戦闘開始!
「ククッ…やはりそうくるか」
予想通りだと、満足そうな笑みを浮かべるラディッツ。
リファを抱えたままくるりと踵を返すと、再び宇宙船の方へ向かった。
*****
到着するなり、ラディッツは悟飯が入っている宇宙船の隣にリファをそっと寝かせた。
「………」
このまま立ち去るのかと思いきや、意識を失っている彼女の顔をじっと見つめ、動かない。
ーースッ……
ラディッツはリファの前髪を掻き上げ、額に触れる。
そして額から手を滑らせ、そのまま頬へと移動させる。まるでその存在感を確かめるかのように、何度も何度も手を滑らせる。
リファの身体には僅かな温もりがある。先程ラディッツが自らの気を彼女に送り込んだ事によって、一命を取り留めたのだ。

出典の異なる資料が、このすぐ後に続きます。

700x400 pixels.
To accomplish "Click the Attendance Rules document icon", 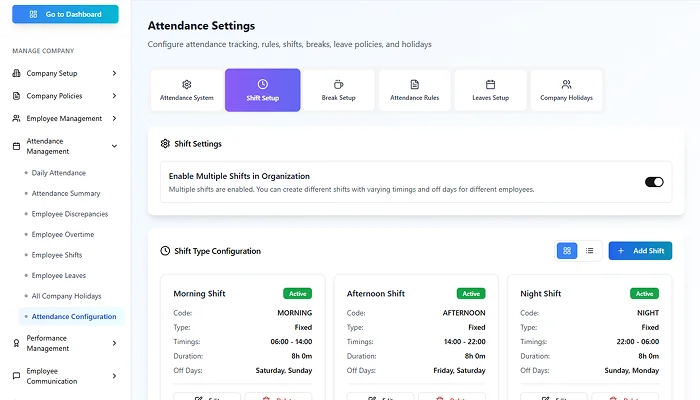I will click(x=414, y=84).
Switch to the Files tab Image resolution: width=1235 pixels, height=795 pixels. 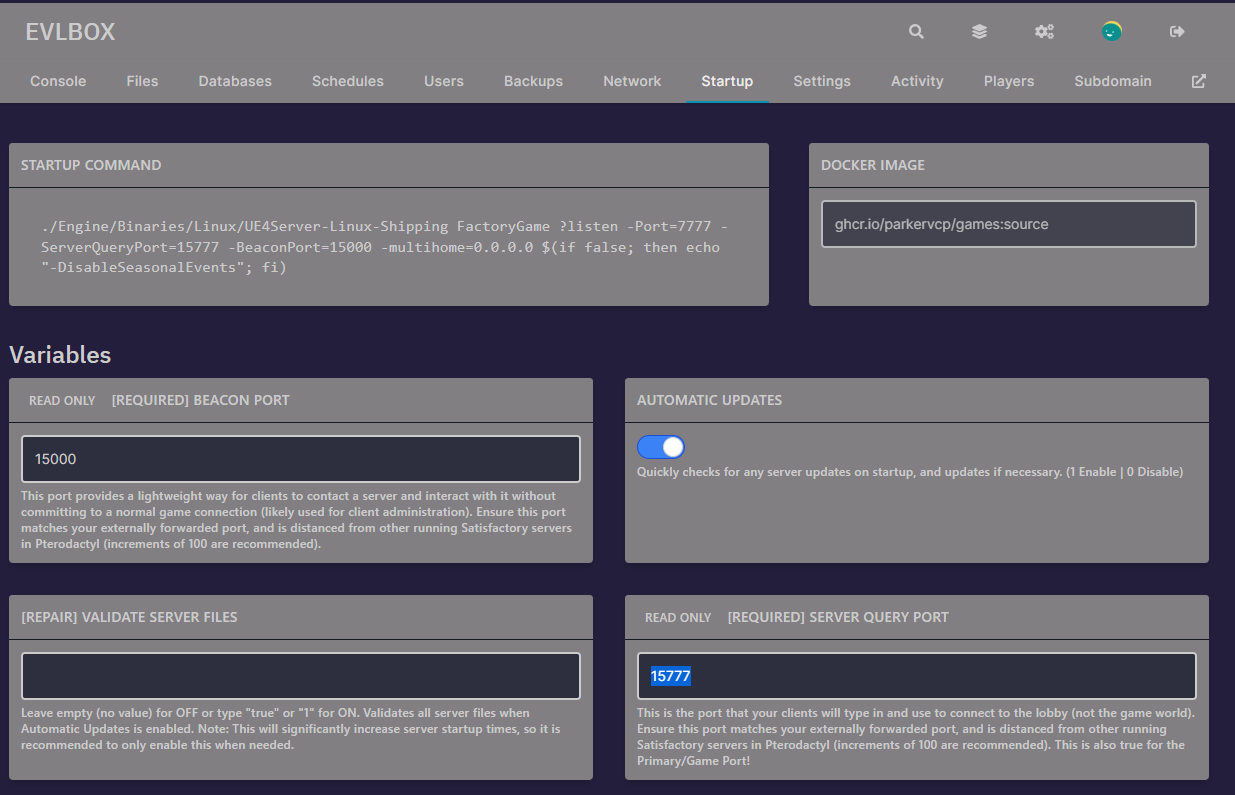142,81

(…何をやっているんだ…オレの目的はただ一つ、だろ……)
彼女には利用価値がある。その時はそう思っていたようだが、今となってはよく分からないようだ。
困惑しているのか、彼女に触れている手がプルプルと震え始める。
そして、彼女の頬からそっと離した手をギュッと握り締めると、フッと力なく笑った。
それは、まるで何かを悟っているかのような表情だった。
去り際に何かを伝えたかったようだが、言葉を発する事が出来ない。今の彼にとって、その行為こそが精一杯の訴えなのだろう。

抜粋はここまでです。